"Didimao," or Who is this "we" you are speaking of?

I don't know if this is stupid and tasteless, or just plain stupid. But I'll make a deal: If Congressman Cao stops trying to "appropriate" Japanese culture and language, I'll promise never to try to appropriate Vietnamese culture and language.

And it would be even nicer...

...if he actually knew how to pronounce "harakiri" at all correctly, or that "seppuku" is actually the more appropriate term. Or if he had actually gotten his example right....

But I guess *actually* knowing what you're talking about is too much to ask when you're trying to self-righteously act like you know what you're talking about.

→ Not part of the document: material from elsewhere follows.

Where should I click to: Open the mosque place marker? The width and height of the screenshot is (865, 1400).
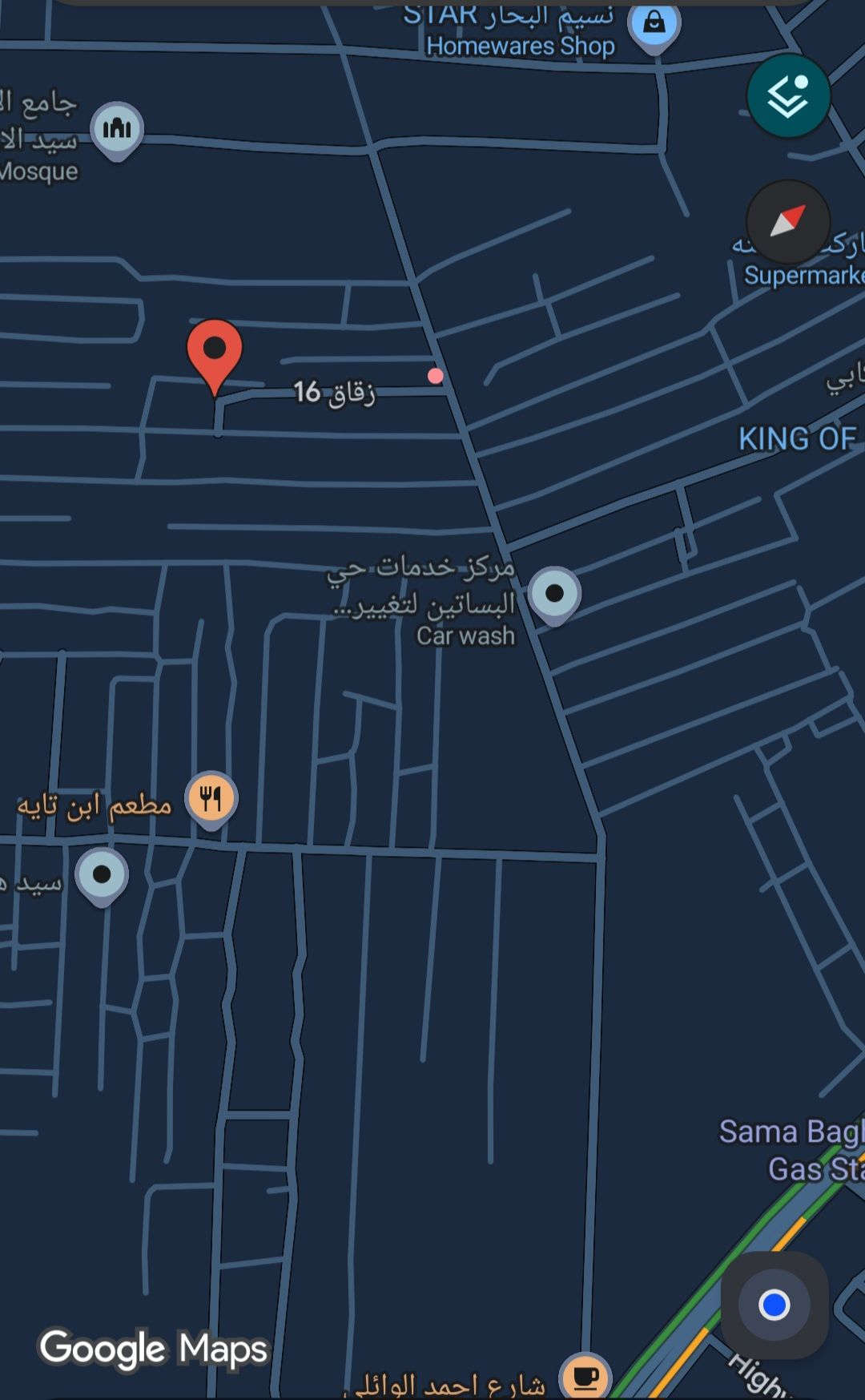click(117, 128)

I find it interesting that the kind of people who will say outrageously inappropriate stuff like this are usually the same kind of people who will get it wrong.

I wonder if that's his idea

I wonder if that's his idea of "black humor".

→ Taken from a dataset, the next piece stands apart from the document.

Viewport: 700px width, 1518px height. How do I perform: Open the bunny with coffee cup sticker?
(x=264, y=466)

I thought seppuku was mostly just the samurai, or a warrior thing.

As I understand it, in Japan, businesses that caused damage were liable for the full costs of the damage, and these debts would be visited on all the owners.

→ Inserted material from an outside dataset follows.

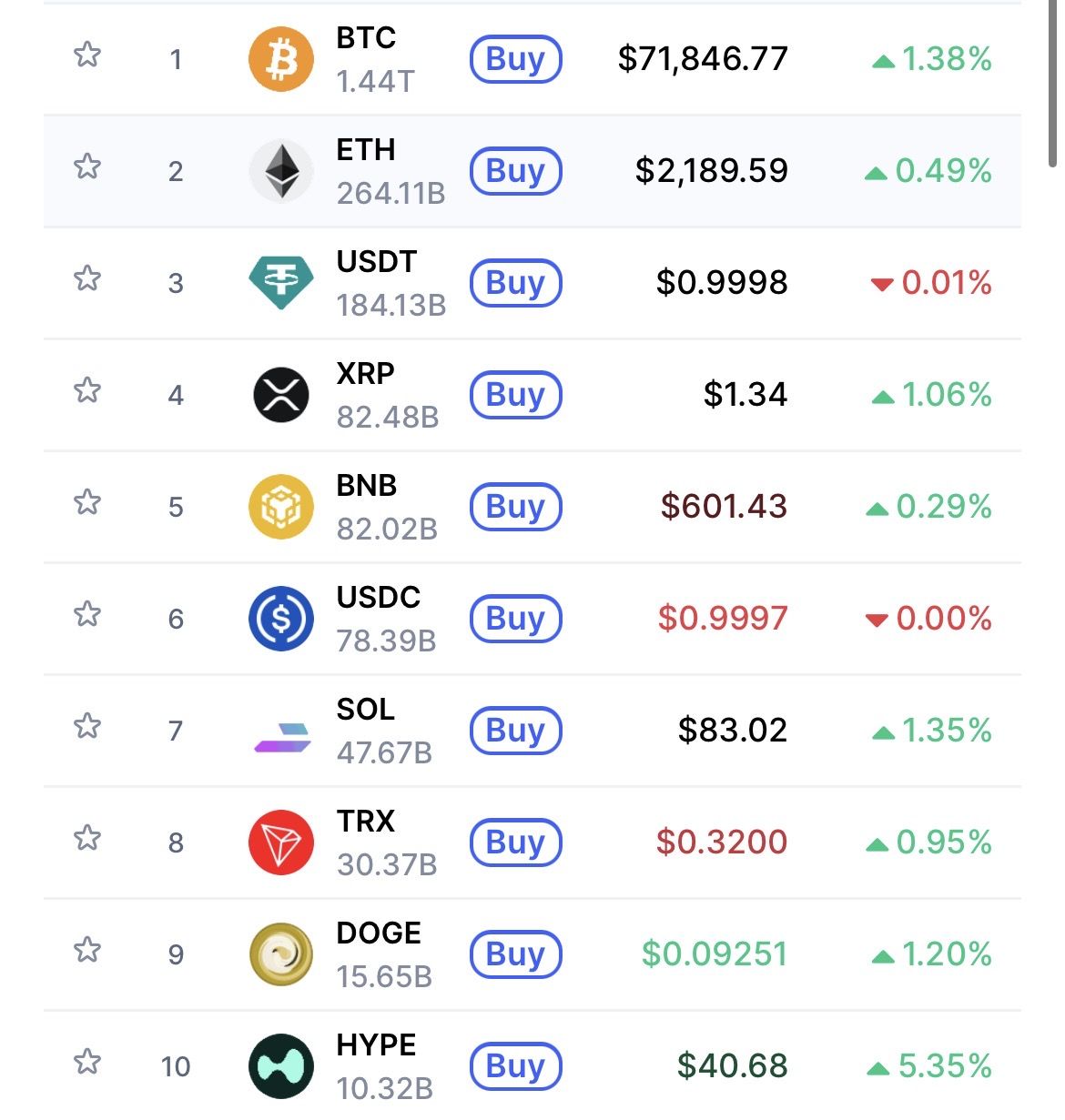The height and width of the screenshot is (1120, 1065).
Task: Buy USDC
Action: pos(515,619)
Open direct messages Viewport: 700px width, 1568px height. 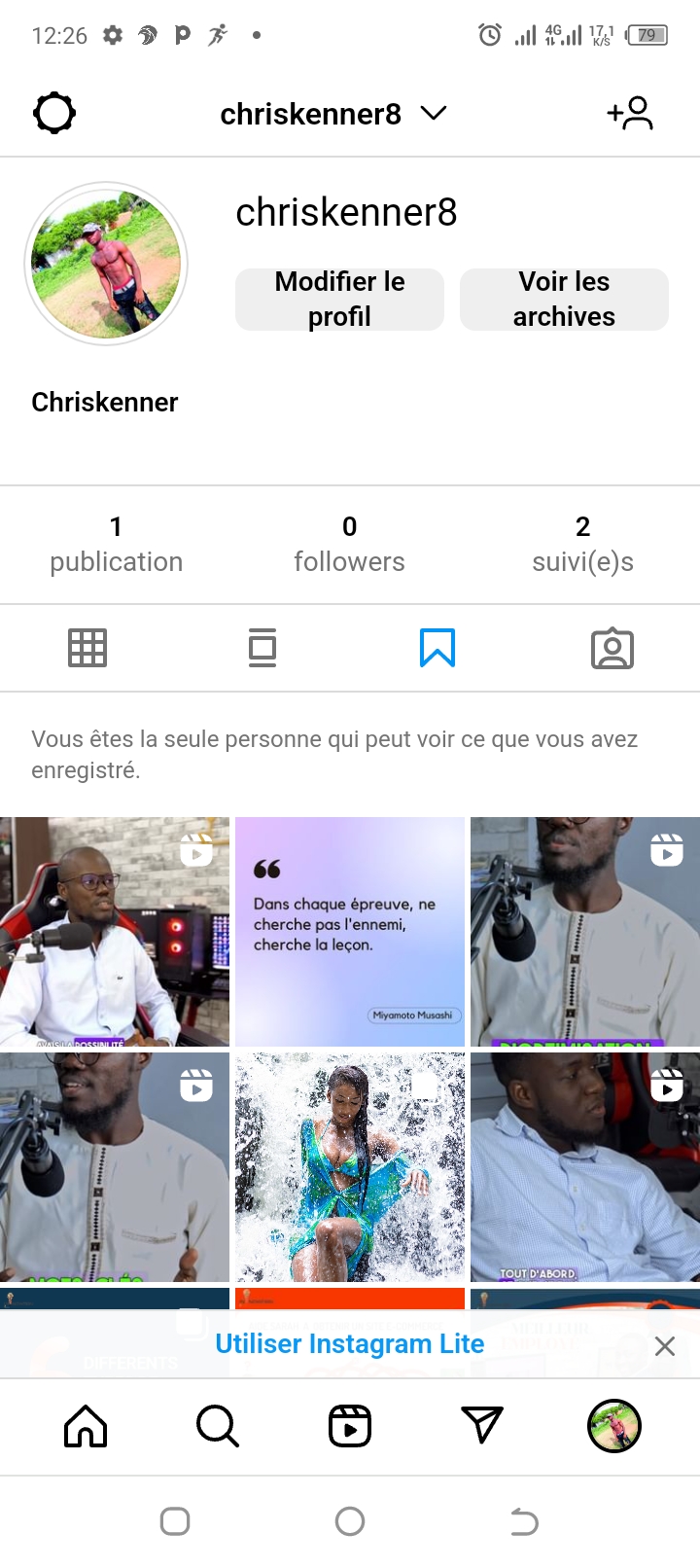tap(482, 1426)
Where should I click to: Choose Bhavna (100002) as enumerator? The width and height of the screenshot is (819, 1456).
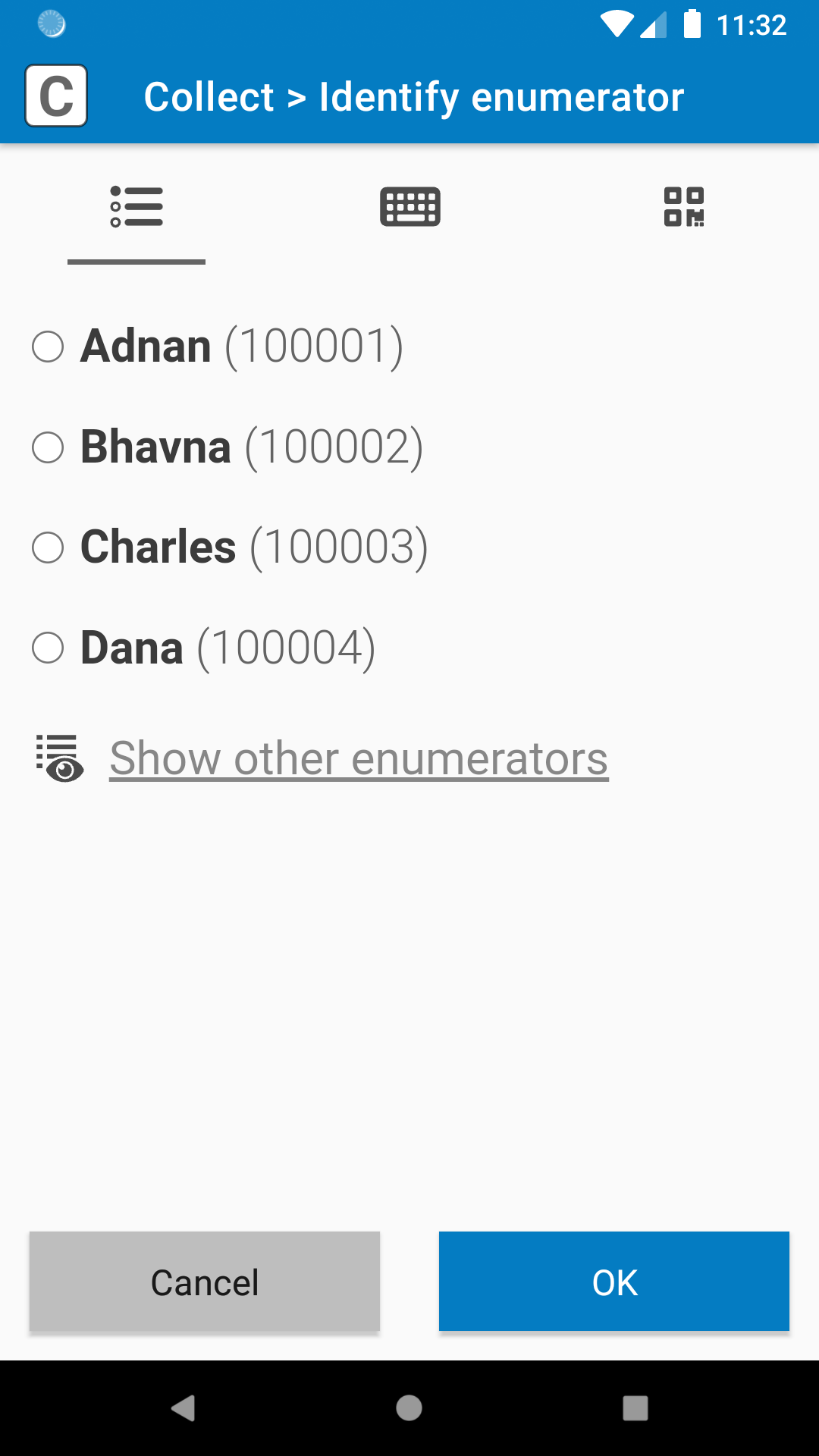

I was told that my great-grandfather had invested in a fishing boat, and the boat crashed on the rocks and the crew perished. The family was, basically, economically wiped out after paying for the deaths. So my grandfather eventually became a sailor, and that's how he ended up in America (in NYC). I'm not sure of the other particulars, like the Russo-Japanese war, the New Meiji depressions, etc.

If this old tradition or law were applied to BP, the company and its stockholders would be held liable for all damages and expenses related to the disaster.

(I say "old" because Japan probably does bailouts of big business disasters now.)

Maybe there *is* something to learn from old Japan's old ways.